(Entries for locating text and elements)
* Start *
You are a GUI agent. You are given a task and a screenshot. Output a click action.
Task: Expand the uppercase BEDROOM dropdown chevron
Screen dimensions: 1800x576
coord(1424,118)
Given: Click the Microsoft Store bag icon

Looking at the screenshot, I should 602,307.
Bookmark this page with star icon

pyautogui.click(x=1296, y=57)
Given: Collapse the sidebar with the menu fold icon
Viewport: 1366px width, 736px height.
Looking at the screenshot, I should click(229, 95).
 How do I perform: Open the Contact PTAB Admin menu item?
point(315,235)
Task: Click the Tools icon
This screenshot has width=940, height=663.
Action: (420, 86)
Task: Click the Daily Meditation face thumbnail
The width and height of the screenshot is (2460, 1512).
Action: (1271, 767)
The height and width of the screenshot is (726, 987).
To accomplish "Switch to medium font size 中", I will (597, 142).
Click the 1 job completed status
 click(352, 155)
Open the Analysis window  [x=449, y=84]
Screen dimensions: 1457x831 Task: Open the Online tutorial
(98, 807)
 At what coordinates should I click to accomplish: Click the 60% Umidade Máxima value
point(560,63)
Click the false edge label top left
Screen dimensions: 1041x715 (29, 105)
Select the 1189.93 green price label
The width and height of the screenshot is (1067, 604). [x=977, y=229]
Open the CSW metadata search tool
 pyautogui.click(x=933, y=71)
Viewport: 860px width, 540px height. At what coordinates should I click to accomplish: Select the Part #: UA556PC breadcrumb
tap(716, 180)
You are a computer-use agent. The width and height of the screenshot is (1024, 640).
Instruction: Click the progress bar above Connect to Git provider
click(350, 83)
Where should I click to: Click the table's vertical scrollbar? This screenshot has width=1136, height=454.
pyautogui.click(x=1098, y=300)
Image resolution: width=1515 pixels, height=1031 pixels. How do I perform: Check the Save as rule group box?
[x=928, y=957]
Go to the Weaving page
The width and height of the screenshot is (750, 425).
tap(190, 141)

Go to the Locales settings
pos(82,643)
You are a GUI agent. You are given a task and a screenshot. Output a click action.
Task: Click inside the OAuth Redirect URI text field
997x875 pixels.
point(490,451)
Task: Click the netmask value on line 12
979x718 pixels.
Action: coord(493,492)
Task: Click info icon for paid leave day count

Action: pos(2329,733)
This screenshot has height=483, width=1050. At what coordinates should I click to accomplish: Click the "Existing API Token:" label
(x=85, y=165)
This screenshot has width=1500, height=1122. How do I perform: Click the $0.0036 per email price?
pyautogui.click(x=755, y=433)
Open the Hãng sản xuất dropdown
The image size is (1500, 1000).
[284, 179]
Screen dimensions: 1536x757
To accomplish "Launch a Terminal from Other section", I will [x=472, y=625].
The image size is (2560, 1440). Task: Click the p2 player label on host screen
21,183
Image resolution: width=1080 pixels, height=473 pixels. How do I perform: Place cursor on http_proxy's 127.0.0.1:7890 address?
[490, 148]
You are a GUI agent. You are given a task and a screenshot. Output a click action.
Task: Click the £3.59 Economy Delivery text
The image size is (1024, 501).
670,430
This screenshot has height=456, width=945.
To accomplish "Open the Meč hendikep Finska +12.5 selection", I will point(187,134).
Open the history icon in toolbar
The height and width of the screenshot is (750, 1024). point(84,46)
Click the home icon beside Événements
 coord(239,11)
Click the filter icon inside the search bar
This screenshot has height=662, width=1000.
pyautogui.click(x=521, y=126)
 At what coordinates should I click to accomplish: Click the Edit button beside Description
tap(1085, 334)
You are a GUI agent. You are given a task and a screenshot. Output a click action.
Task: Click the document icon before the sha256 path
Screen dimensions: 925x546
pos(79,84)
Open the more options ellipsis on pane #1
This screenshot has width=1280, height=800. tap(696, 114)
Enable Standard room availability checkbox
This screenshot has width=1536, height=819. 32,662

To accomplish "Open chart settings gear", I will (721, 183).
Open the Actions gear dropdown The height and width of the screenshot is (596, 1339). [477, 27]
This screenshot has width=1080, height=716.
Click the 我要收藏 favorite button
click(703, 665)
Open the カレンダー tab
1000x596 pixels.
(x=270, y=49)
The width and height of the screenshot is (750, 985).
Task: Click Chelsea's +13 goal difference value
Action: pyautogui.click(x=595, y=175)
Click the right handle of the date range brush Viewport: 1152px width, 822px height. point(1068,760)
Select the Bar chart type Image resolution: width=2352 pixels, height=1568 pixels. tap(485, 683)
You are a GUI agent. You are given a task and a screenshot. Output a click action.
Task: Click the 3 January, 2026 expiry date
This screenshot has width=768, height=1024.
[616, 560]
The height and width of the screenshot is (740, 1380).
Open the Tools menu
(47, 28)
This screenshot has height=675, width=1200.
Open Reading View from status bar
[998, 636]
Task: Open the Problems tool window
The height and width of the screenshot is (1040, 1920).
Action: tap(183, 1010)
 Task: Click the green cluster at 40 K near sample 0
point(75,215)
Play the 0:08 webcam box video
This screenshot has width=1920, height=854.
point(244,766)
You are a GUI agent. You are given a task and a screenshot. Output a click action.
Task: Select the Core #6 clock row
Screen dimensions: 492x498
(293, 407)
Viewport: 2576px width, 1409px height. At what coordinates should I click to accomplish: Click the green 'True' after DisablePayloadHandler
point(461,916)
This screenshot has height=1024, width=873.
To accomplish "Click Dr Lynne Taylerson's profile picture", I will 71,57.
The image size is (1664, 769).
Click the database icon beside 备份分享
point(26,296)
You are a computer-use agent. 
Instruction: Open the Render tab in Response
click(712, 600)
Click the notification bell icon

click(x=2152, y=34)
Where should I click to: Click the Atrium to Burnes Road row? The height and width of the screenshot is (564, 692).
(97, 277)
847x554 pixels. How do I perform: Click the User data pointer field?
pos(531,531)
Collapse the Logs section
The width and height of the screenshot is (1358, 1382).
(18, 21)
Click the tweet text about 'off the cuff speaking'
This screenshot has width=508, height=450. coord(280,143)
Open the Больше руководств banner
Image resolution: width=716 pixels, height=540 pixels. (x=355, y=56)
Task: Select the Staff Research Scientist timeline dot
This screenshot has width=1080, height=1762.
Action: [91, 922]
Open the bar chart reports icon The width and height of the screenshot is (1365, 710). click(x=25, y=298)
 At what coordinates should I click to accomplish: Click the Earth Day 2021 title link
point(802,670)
* End *
| Brief |
Recast every line of the data above as a numbered list, omitting blank lines.

| Solution to the exercise |
1. You are a GUI agent. You are given a task and a screenshot. Output a click action.
2. Task: Expand the uppercase BEDROOM dropdown chevron
3. Screen dimensions: 1800x576
4. coord(1424,118)
5. Given: Click the Microsoft Store bag icon
6. Looking at the screenshot, I should 602,307.
7. Bookmark this page with star icon
8. pyautogui.click(x=1296, y=57)
9. Given: Collapse the sidebar with the menu fold icon
10. Viewport: 1366px width, 736px height.
11. Looking at the screenshot, I should click(229, 95).
12.  How do I perform: Open the Contact PTAB Admin menu item?
13. point(315,235)
14. Task: Click the Tools icon
15. This screenshot has width=940, height=663.
16. Action: (420, 86)
17. Task: Click the Daily Meditation face thumbnail
18. The width and height of the screenshot is (2460, 1512).
19. Action: (1271, 767)
20. The height and width of the screenshot is (726, 987).
21. To accomplish "Switch to medium font size 中", I will (597, 142).
22. Click the 1 job completed status
23.  click(352, 155)
24. Open the Analysis window  [x=449, y=84]
25. Screen dimensions: 1457x831 Task: Open the Online tutorial
26. (98, 807)
27.  At what coordinates should I click to accomplish: Click the 60% Umidade Máxima value
28. point(560,63)
29. Click the false edge label top left
30. Screen dimensions: 1041x715 (29, 105)
31. Select the 1189.93 green price label
32. The width and height of the screenshot is (1067, 604). [x=977, y=229]
33. Open the CSW metadata search tool
34.  pyautogui.click(x=933, y=71)
35. Viewport: 860px width, 540px height. At what coordinates should I click to accomplish: Select the Part #: UA556PC breadcrumb
36. tap(716, 180)
37. You are a computer-use agent. The width and height of the screenshot is (1024, 640).
38. Instruction: Click the progress bar above Connect to Git provider
39. click(350, 83)
40. Where should I click to: Click the table's vertical scrollbar? This screenshot has width=1136, height=454.
41. pyautogui.click(x=1098, y=300)
42. Image resolution: width=1515 pixels, height=1031 pixels. How do I perform: Check the Save as rule group box?
43. [x=928, y=957]
44. Go to the Weaving page
45. The width and height of the screenshot is (750, 425).
46. tap(190, 141)
47. Go to the Locales settings
48. pos(82,643)
49. You are a GUI agent. You are given a task and a screenshot. Output a click action.
50. Task: Click inside the OAuth Redirect URI text field
51. 997x875 pixels.
52. point(490,451)
53. Task: Click the netmask value on line 12
54. 979x718 pixels.
55. Action: coord(493,492)
56. Task: Click info icon for paid leave day count
57. Action: pos(2329,733)
58. This screenshot has height=483, width=1050. At what coordinates should I click to accomplish: Click the "Existing API Token:" label
59. (x=85, y=165)
60. This screenshot has width=1500, height=1122. How do I perform: Click the $0.0036 per email price?
61. pyautogui.click(x=755, y=433)
62. Open the Hãng sản xuất dropdown
63. The image size is (1500, 1000).
64. [284, 179]
65. Screen dimensions: 1536x757
66. To accomplish "Launch a Terminal from Other section", I will [x=472, y=625].
67. The image size is (2560, 1440). Task: Click the p2 player label on host screen
68. 21,183
69. Image resolution: width=1080 pixels, height=473 pixels. How do I perform: Place cursor on http_proxy's 127.0.0.1:7890 address?
70. [490, 148]
71. You are a GUI agent. You are given a task and a screenshot. Output a click action.
72. Task: Click the £3.59 Economy Delivery text
73. The image size is (1024, 501).
74. 670,430
75. This screenshot has height=456, width=945.
76. To accomplish "Open the Meč hendikep Finska +12.5 selection", I will point(187,134).
77. Open the history icon in toolbar
78. The height and width of the screenshot is (750, 1024). point(84,46)
79. Click the home icon beside Événements
80.  coord(239,11)
81. Click the filter icon inside the search bar
82. This screenshot has height=662, width=1000.
83. pyautogui.click(x=521, y=126)
84.  At what coordinates should I click to accomplish: Click the Edit button beside Description
85. tap(1085, 334)
86. You are a GUI agent. You are given a task and a screenshot. Output a click action.
87. Task: Click the document icon before the sha256 path
88. Screen dimensions: 925x546
89. pos(79,84)
90. Open the more options ellipsis on pane #1
91. This screenshot has width=1280, height=800. tap(696, 114)
92. Enable Standard room availability checkbox
93. This screenshot has width=1536, height=819. 32,662
94. To accomplish "Open chart settings gear", I will (721, 183).
95. Open the Actions gear dropdown The height and width of the screenshot is (596, 1339). [477, 27]
96. This screenshot has width=1080, height=716.
97. Click the 我要收藏 favorite button
98. click(703, 665)
99. Open the カレンダー tab
100. 1000x596 pixels.
101. (x=270, y=49)
102. The width and height of the screenshot is (750, 985).
103. Task: Click Chelsea's +13 goal difference value
104. Action: pyautogui.click(x=595, y=175)
105. Click the right handle of the date range brush Viewport: 1152px width, 822px height. point(1068,760)
106. Select the Bar chart type Image resolution: width=2352 pixels, height=1568 pixels. tap(485, 683)
107. You are a GUI agent. You are given a task and a screenshot. Output a click action.
108. Task: Click the 3 January, 2026 expiry date
109. This screenshot has width=768, height=1024.
110. [616, 560]
111. The height and width of the screenshot is (740, 1380).
112. Open the Tools menu
113. (47, 28)
114. This screenshot has height=675, width=1200.
115. Open Reading View from status bar
116. [998, 636]
117. Task: Open the Problems tool window
118. The height and width of the screenshot is (1040, 1920).
119. Action: tap(183, 1010)
120.  Task: Click the green cluster at 40 K near sample 0
121. point(75,215)
122. Play the 0:08 webcam box video
123. This screenshot has width=1920, height=854.
124. point(244,766)
125. You are a GUI agent. You are given a task and a screenshot. Output a click action.
126. Task: Select the Core #6 clock row
127. Screen dimensions: 492x498
128. (293, 407)
129. Viewport: 2576px width, 1409px height. At what coordinates should I click to accomplish: Click the green 'True' after DisablePayloadHandler
130. point(461,916)
131. This screenshot has height=1024, width=873.
132. To accomplish "Click Dr Lynne Taylerson's profile picture", I will 71,57.
133. The image size is (1664, 769).
134. Click the database icon beside 备份分享
135. point(26,296)
136. You are a computer-use agent. 
137. Instruction: Open the Render tab in Response
138. click(712, 600)
139. Click the notification bell icon
140. click(x=2152, y=34)
141. Where should I click to: Click the Atrium to Burnes Road row? The height and width of the screenshot is (564, 692).
142. (97, 277)
143. 847x554 pixels. How do I perform: Click the User data pointer field?
144. pos(531,531)
145. Collapse the Logs section
146. The width and height of the screenshot is (1358, 1382).
147. (18, 21)
148. Click the tweet text about 'off the cuff speaking'
149. This screenshot has width=508, height=450. coord(280,143)
150. Open the Больше руководств banner
151. Image resolution: width=716 pixels, height=540 pixels. (x=355, y=56)
152. Task: Select the Staff Research Scientist timeline dot
153. This screenshot has width=1080, height=1762.
154. Action: [91, 922]
155. Open the bar chart reports icon The width and height of the screenshot is (1365, 710). click(x=25, y=298)
156.  At what coordinates should I click to accomplish: Click the Earth Day 2021 title link
157. point(802,670)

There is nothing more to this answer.